Every job and step now reports its average CPU and peak memory, and the workflow metrics chart adds step-level markers, multi-job tooltips, and an inline picker when several jobs overlap on a busy graph. Spotting the slow step — or the one that's about to run out of memory — is now a glance, not an investigation, which makes it easy to right-size the runner you pay for.

Fewer interruptions, more reliable runs

  • console
  • reliability
  • cache

A batch of changes whose whole point is that you notice them less.

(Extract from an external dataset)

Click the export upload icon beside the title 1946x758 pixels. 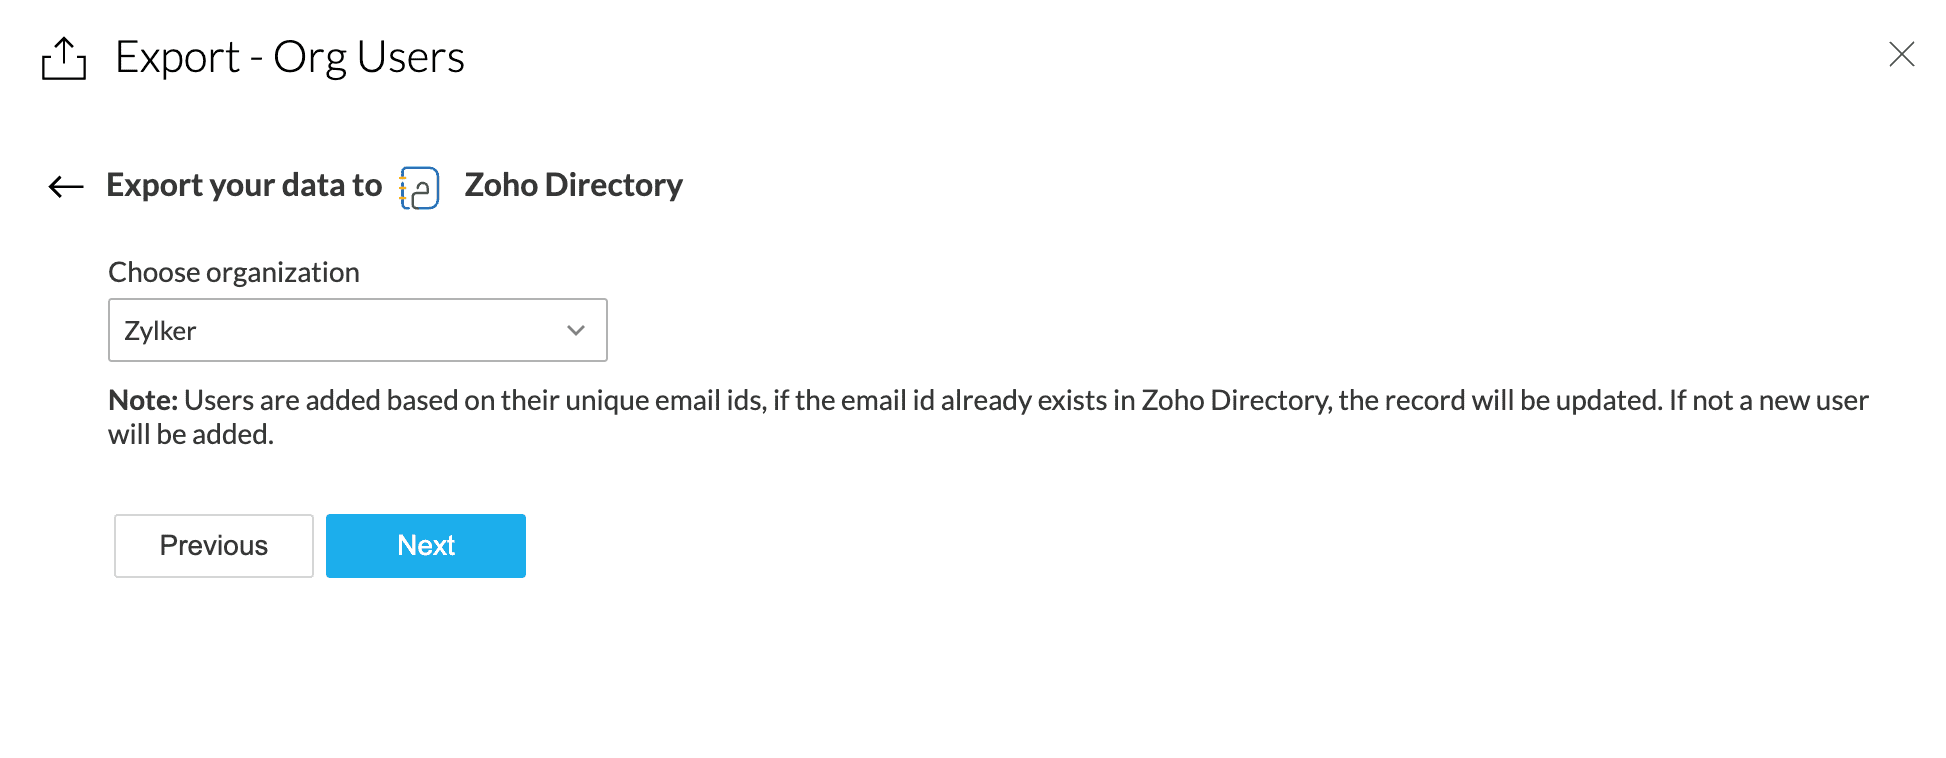point(64,58)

  • Stay signed in while you work. Console sessions now extend on activity (up to 36 hours idle, with a 14-day cap) instead of logging you out mid-task.
  • A sidebar that fits your screen. The navigation auto-collapses on smaller screens, so the console stays usable on a laptop or a split window.
  • No more zombie runs. Cancelled GitHub runs no longer spin up doomed retry loops, and pending workflow webhooks no longer leave run status out of sync.
  • Caches you can trust. Package and GitHub Actions cache now verify end-to-end integrity with native checksums and compressed-frame checks, at near-zero overhead — including a fix for the Bundler / RubyGems checksum errors some Ruby projects were hitting.

Individually small; together, fewer surprises in your day.

Lock down runner network egress per repository

  • security
  • runners
  • compliance

You can now meet network compliance requirements without moving work off Avrea.

Define exactly what a repository's runners are allowed to reach — by CIDR, fully-qualified domain, protocol, and port. The policy is enforced on both the IP and DNS planes, so a workflow can only talk to the destinations you've explicitly allowed, and attempts to reach anything else are blocked rather than quietly succeeding.

For regulated and security-conscious teams, that means CI builds can run on Avrea while still satisfying the egress controls your auditors expect.

Move a workflow to Avrea runners in a few clicks

  • console
  • runners
  • onboarding

Trying Avrea on a real workflow no longer means hand-editing YAML.

From the console, pick an existing GitHub Actions workflow and convert it to run on Avrea runners. We generate a pull request for you to review and merge — so the change goes through your normal review process, and you can see exactly what's different before anything ships.

It turns "evaluate Avrea" from an afternoon of edits into a few clicks and a PR.

Drive Avrea from your terminal with the new avr CLI

  • cli
  • automation

Anything you do in the console, you can now do from your terminal — and from your own scripts.

The first public release of the avr CLI is here. It's designed to feel like GitHub's gh: structured --json output for piping into other tools, --watch modes so you can follow runs live, clickable hyperlinks, and pipe-friendly formatting that does the right thing whether you're at a prompt or in a pipeline.

That means you can wire Avrea into your existing automation without scraping the UI — kick off and monitor work, pull status into a dashboard, or gate a deploy on a result, all from the command line.